RICHMOND, Va. - Across the U.S., nearly 150 prisoners were released last year when their convictions were overturned. That's a record number of exonerations.

A report by The National Registry of Exonerations shows those people served an average of 14-and-a-half years. Three Virginia men were released, two had been in prison more than 25 years.

Registry editor and University of Michigan law professor Samuel Gross says most of the overturned sentences were in Texas and New York, where local officials are taking a stronger approach to seeking justice for people wrongfully convicted.
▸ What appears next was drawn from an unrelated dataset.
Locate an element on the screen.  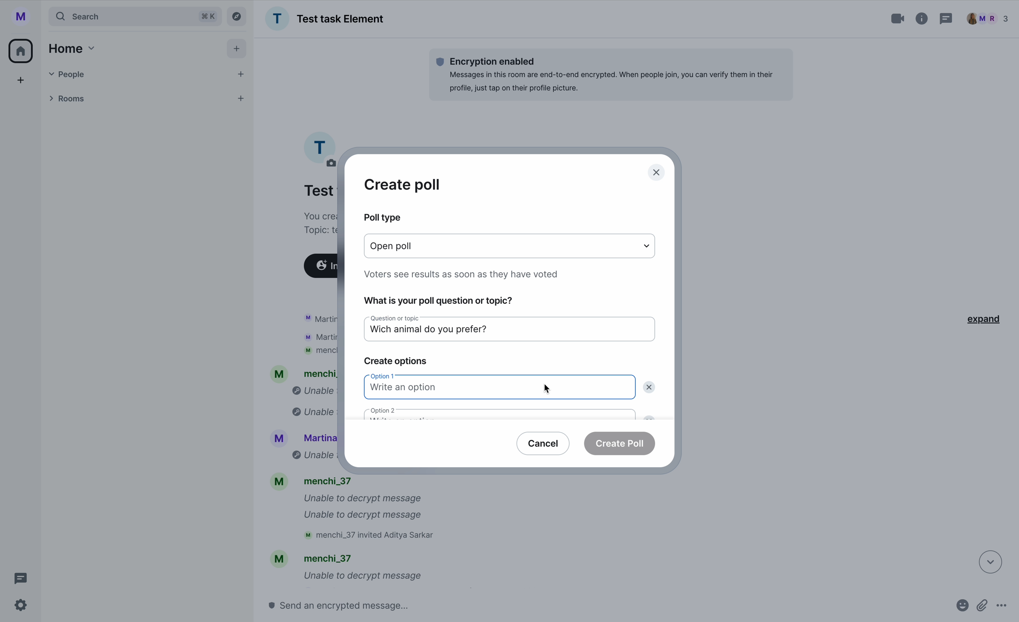
Test task Element is located at coordinates (325, 19).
"We have something like 3,100 different counties in the country, and something like 2,500 separate, local prosecutorial agencies," says Gross. "If more of them made the efforts that were made in those two locations, I'm sure they would find many more cases in which innocent defendants were convicted."

Across the country, defendants were exonerated in cases ranging from homicide to drug possession. The report says their convictions included false confessions, official misconduct, and guilty pleas. A record 75 exonerations, including two in Virginia, were cases in which no crime actually occurred.

According to Lonnie Soury, founder of the website FalseConfessions.org, statistics show the reported cases are just the tip of the iceberg.

"Even the federal Justice Department did a study once and said between 5 and 10 percent of the people in prison are wrongfully convicted," Soury says. "So, if there's 2.5 million people in prison, even 5 percent would be 125,000."

The National Registry of Exonerations report says there were 24 Conviction Integrity Units in the U.S. in 2015. That's double the number from 2013, and four times the number in 2011, although some units have been accused of being ineffective and creating an illusion of progress.